La sortie d'hospitalisation est autorisée si l'enfant est sevré en oxygène depuis au moins 4
heures incluant une période de sommeil et s'il est « autonome » sur le plan alimentaire (au
moins la moitié de ses rations quotidiennes).
D. Évolution
L'évolution habituelle d'une bronchiolite conduit le plus souvent vers la guérison, qui doit être
obtenue à 1 mois.
La persistance de signes respiratoires quotidiens après ce délai doit faire demander un avis
spécialisé pour éliminer une bronchiolite oblitérante ou une évolution vers un asthme viro-
induit.
Le risque de présenter une deuxième bronchiolite a été évalué à 50 % sur des études
anciennes.
La survenue d'un troisième épisode sifflant doit faire porter le diagnostic d'asthme.
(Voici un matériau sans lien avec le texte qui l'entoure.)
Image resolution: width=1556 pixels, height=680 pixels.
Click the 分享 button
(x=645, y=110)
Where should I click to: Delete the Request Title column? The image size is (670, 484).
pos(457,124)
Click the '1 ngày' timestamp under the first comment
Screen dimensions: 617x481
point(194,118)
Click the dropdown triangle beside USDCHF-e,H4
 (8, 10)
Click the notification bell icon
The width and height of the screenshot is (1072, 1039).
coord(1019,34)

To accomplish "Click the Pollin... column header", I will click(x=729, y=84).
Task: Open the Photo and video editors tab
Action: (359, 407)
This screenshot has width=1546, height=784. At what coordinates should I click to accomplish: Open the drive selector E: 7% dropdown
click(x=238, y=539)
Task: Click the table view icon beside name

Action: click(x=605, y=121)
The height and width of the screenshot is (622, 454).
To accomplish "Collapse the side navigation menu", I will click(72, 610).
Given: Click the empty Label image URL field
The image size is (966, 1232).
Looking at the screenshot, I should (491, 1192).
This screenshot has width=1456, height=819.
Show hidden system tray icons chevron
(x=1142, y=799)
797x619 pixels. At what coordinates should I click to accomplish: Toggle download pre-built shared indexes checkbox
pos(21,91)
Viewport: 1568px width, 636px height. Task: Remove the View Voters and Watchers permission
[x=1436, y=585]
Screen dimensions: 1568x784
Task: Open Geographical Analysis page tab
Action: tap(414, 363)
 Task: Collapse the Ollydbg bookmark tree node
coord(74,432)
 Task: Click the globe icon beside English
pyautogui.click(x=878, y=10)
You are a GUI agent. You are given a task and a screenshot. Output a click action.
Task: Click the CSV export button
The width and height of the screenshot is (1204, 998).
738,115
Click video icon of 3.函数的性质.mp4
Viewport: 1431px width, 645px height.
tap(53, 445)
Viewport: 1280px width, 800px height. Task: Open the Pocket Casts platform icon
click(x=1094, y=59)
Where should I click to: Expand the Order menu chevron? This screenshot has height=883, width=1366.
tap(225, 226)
En cas de deuxième épisode de bronchiolite, l'existence d'un terrain atopique familial ou
personnel peut rendre licite un traitement d'épreuve par des bronchodilatateurs avec nécessité
d'une évaluation systématique de son efficacité (auscultation et évaluation des signes de lutte
avant/après) avant de poursuivre la prescription.
Troisième épisode de dyspnée sifflante → évoquer un asthme.
E. Prévention des infections à VRS
1. Mesures préventives générales
Objectifs :
• réduire l'incidence de la bronchiolite et différer l'âge d'un premier épisode ;
• éviter la dissémination de cette affection (caractère épidémique).
Mesures générales :
• éviction de facteurs favorisants (tabagisme pendant la grossesse, tabagisme passif, garde en
collectivité avant l'âge de 6 mois pour les enfants les plus à risque) ;
• informations sur le mode de contamination, distanciation systématique de 2 mètres en
périodes épidémiques sauf pour les parents, éviter les transports en commun, magasins,
promiscuité inutile ;
• décontamination quotidienne des objets et des surfaces en collectivité.
Mesures spécifiques en milieu hospitalier :
• mise en place d'un « plan bronchiolite » dans les services de pédiatrie ;
• port du masque pour le personnel soignant ; lavage des mains au SHA ; surblouse lors des
soins proches.
2. Palivizumab
Le palivizumab (Synagis®) est un anticorps monoclonal humanisé dirigé contre le VRS. Du
fait de son coût élevé, sa prescription est limitée en France aux enfants prématurés les plus à
risque d'hospitalisation liée au VRS et à certaines pathologies chroniques graves du
nourrisson.
Règles d'hygiène simples : lavages des mains, éviter toute promiscuité inutile.